**WHAT THE EXERCISE ASKS:** From the first line of the entries down to the line with "Task: Expand the Administração menu", write out every line exactly; that last line counts, but pictures do not.

(Stored records)
*** Block opens ***
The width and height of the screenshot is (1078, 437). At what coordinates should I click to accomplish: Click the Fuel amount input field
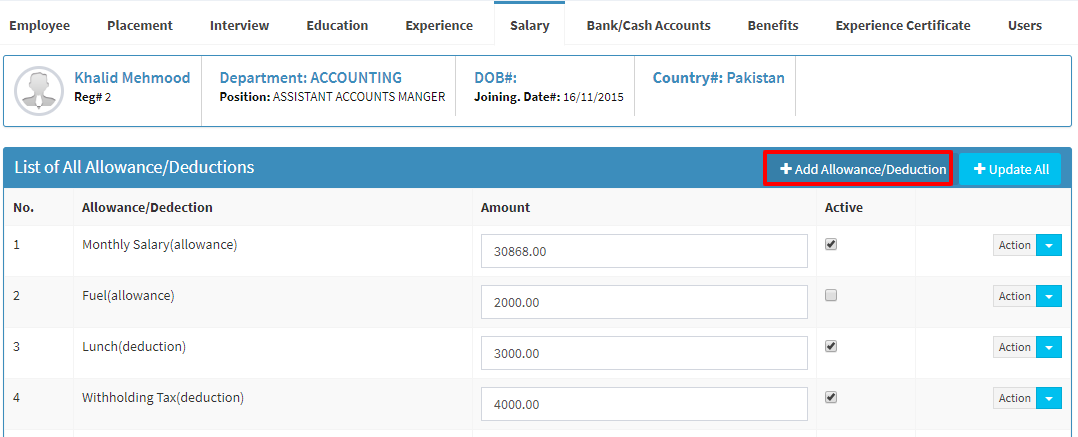click(644, 302)
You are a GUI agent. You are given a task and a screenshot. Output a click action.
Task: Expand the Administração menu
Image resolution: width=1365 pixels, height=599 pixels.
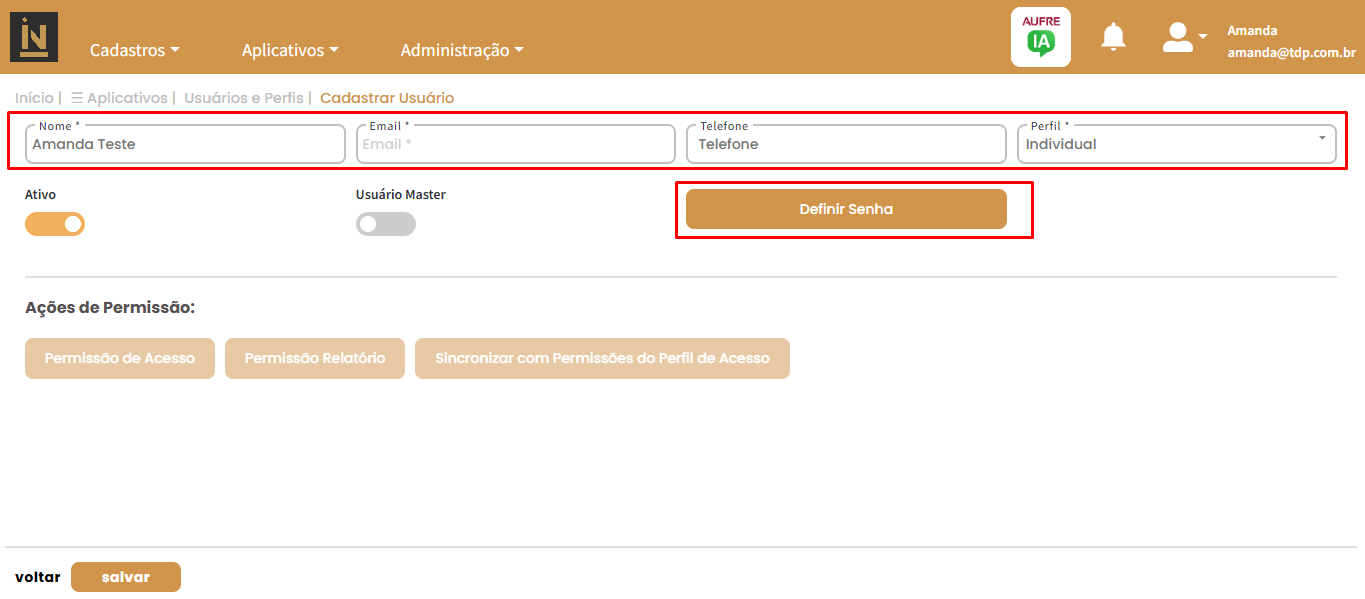click(461, 50)
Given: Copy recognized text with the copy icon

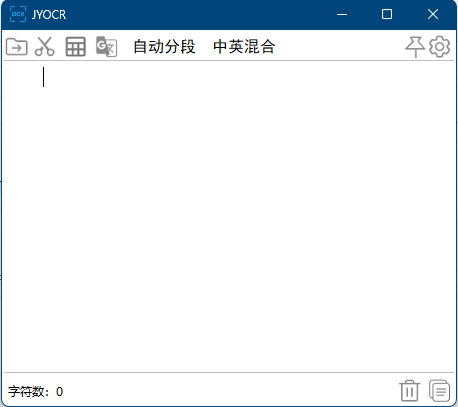Looking at the screenshot, I should click(x=439, y=390).
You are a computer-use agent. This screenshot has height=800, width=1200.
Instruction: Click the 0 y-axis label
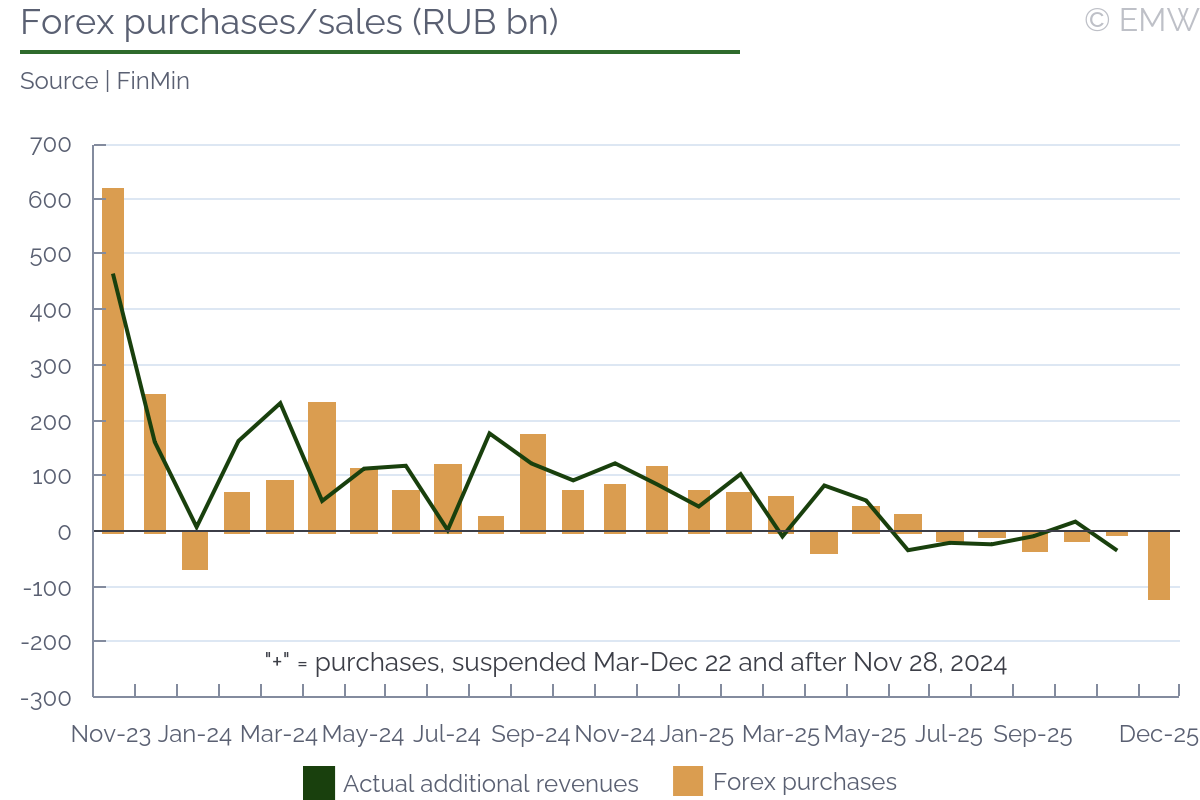click(x=64, y=532)
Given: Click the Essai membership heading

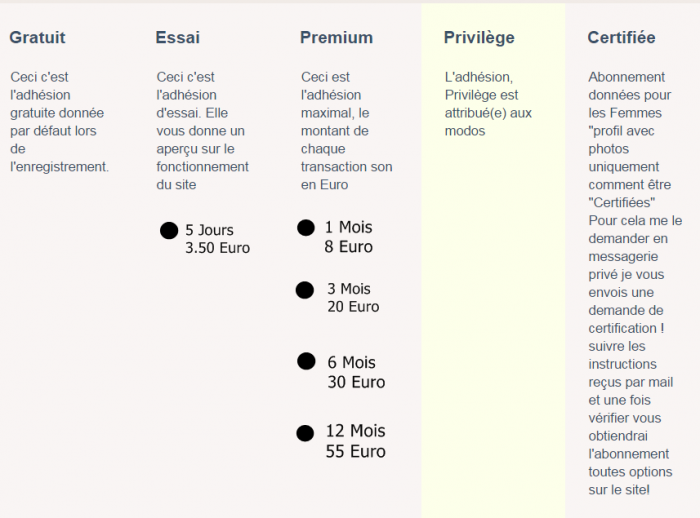Looking at the screenshot, I should tap(178, 38).
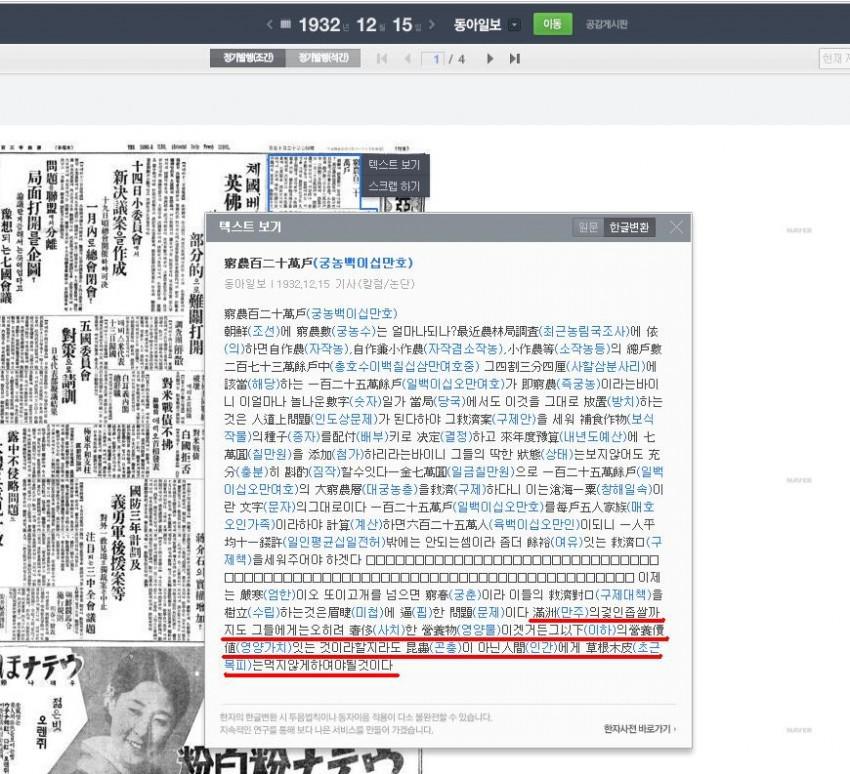Click the green 이동 button

pyautogui.click(x=551, y=24)
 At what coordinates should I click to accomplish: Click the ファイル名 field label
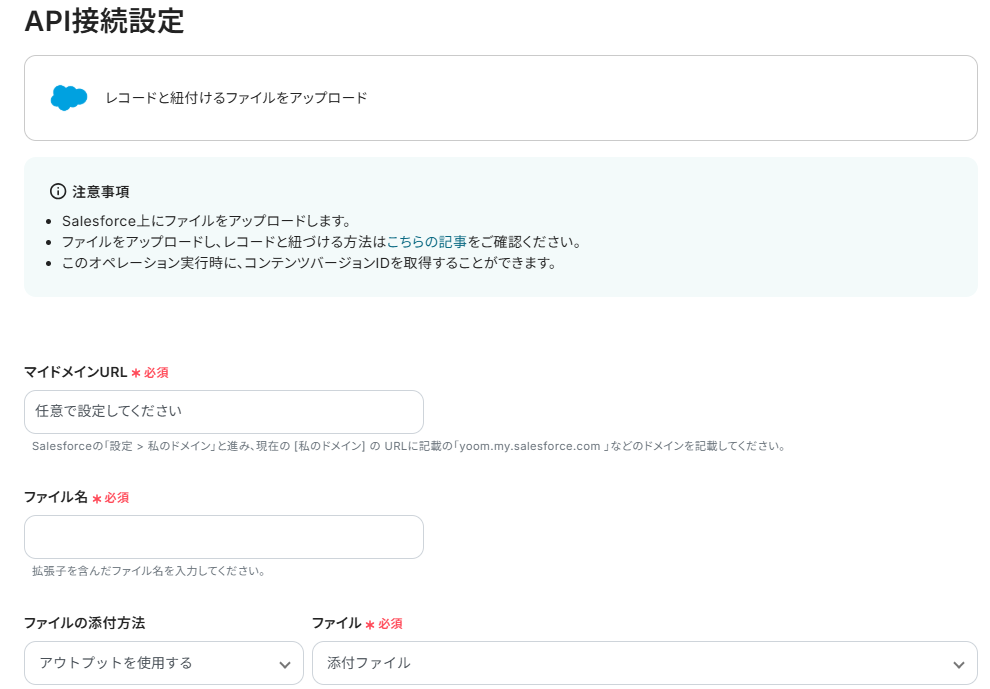(56, 497)
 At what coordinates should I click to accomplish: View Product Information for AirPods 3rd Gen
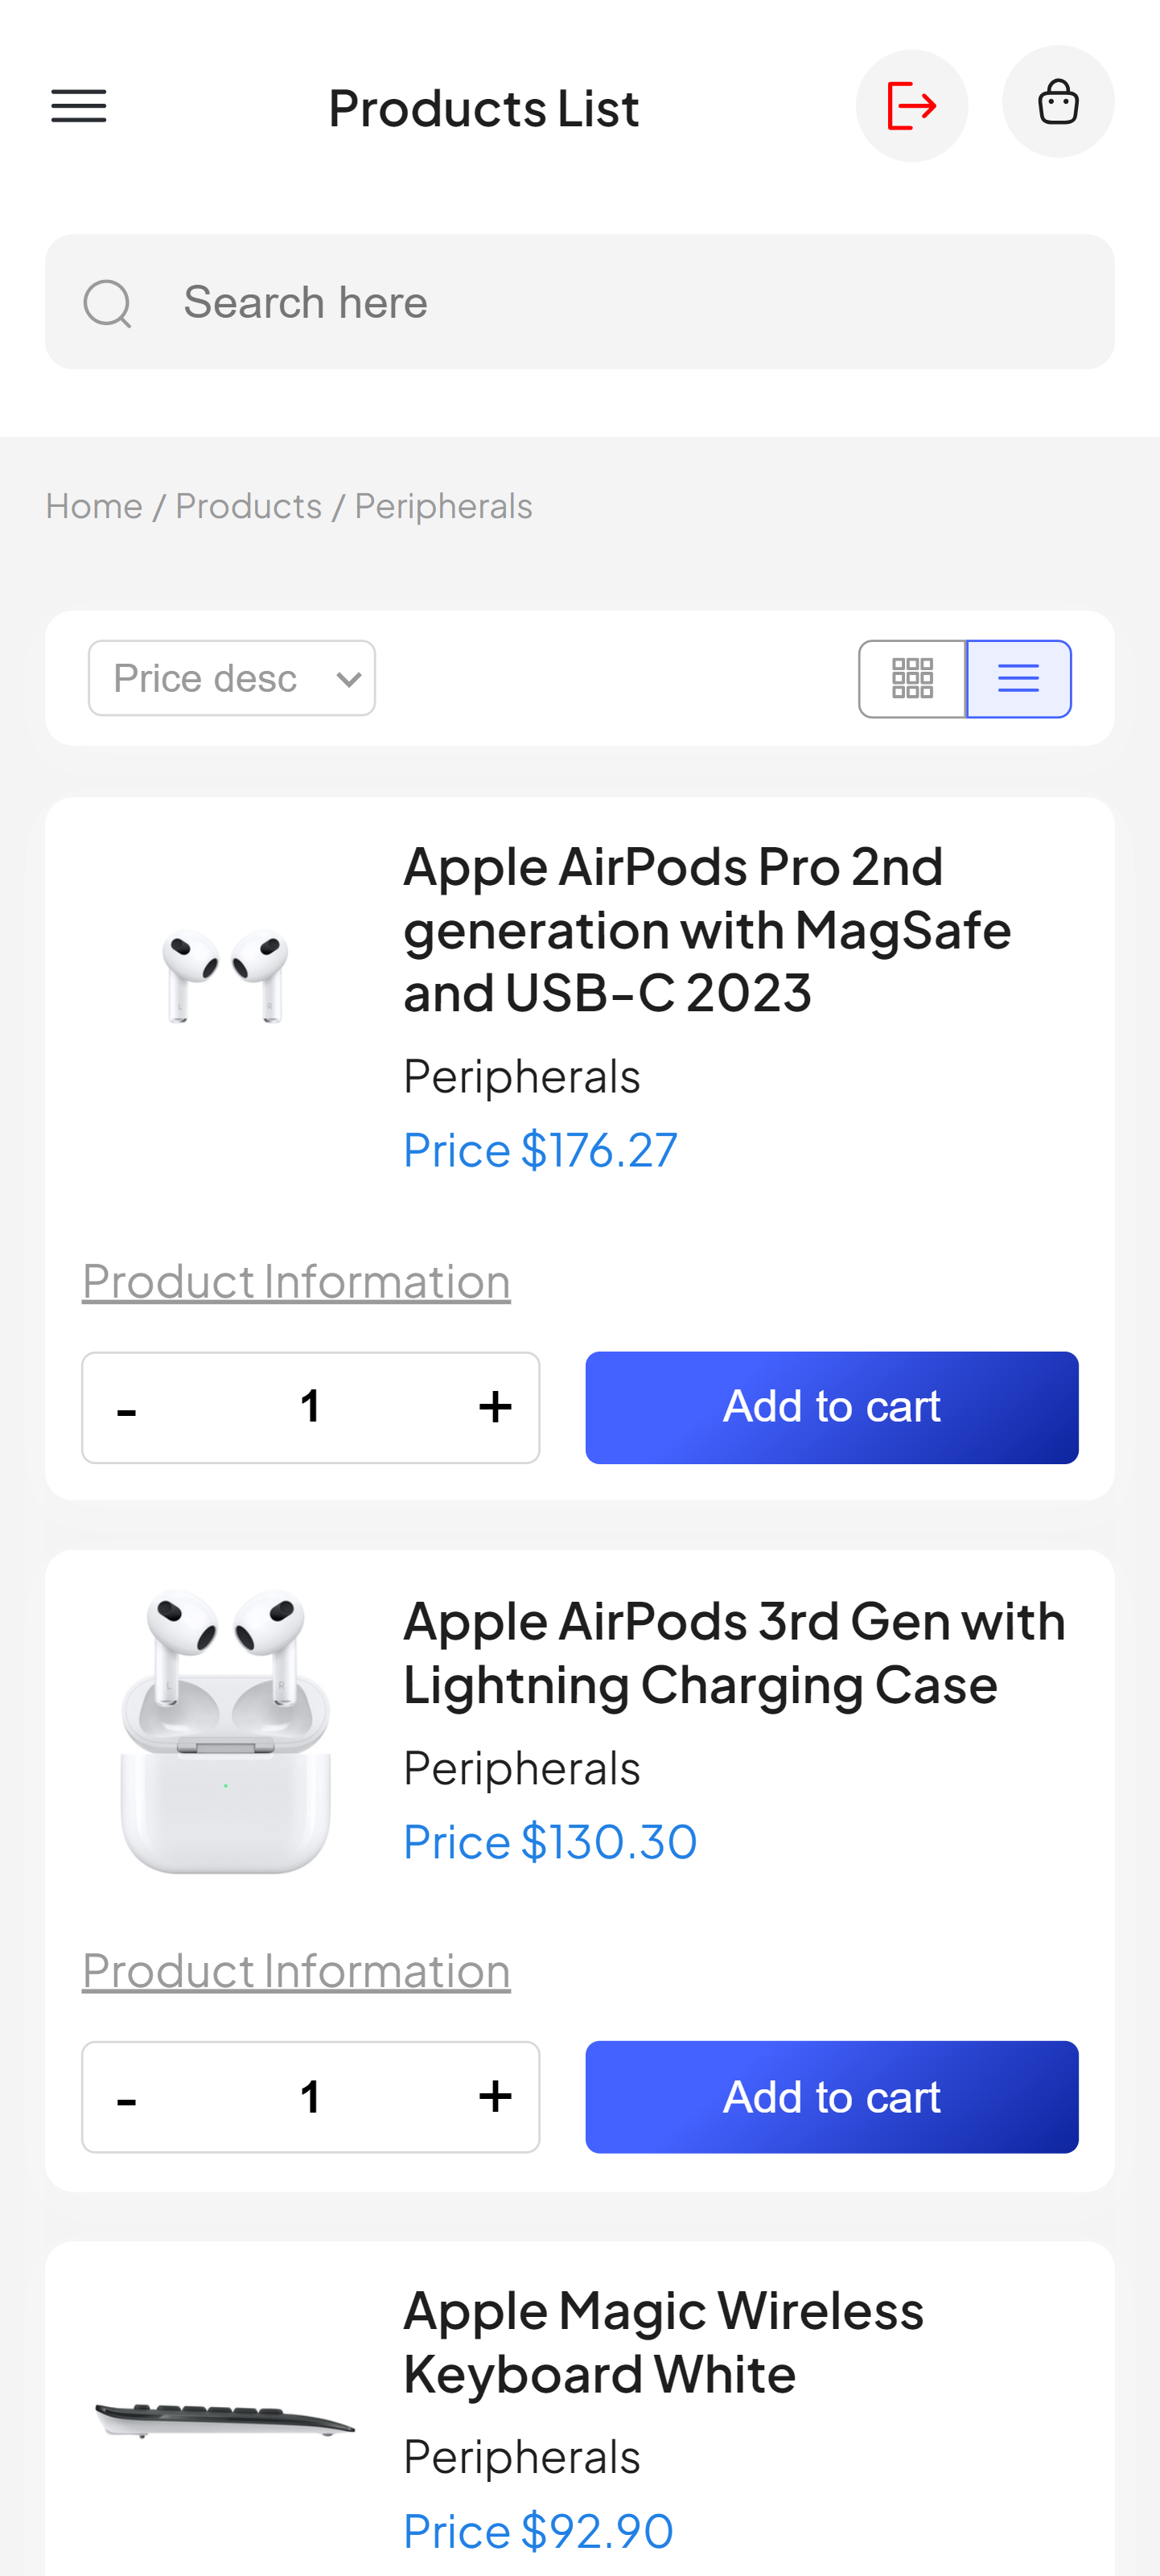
*** Block closes ***
**YOUR RESPONSE:**
The width and height of the screenshot is (1078, 437). At what coordinates should I click to accomplish: Click the Fuel amount input field
click(644, 302)
You are a GUI agent. You are given a task and a screenshot. Output a click action.
Task: Expand the Administração menu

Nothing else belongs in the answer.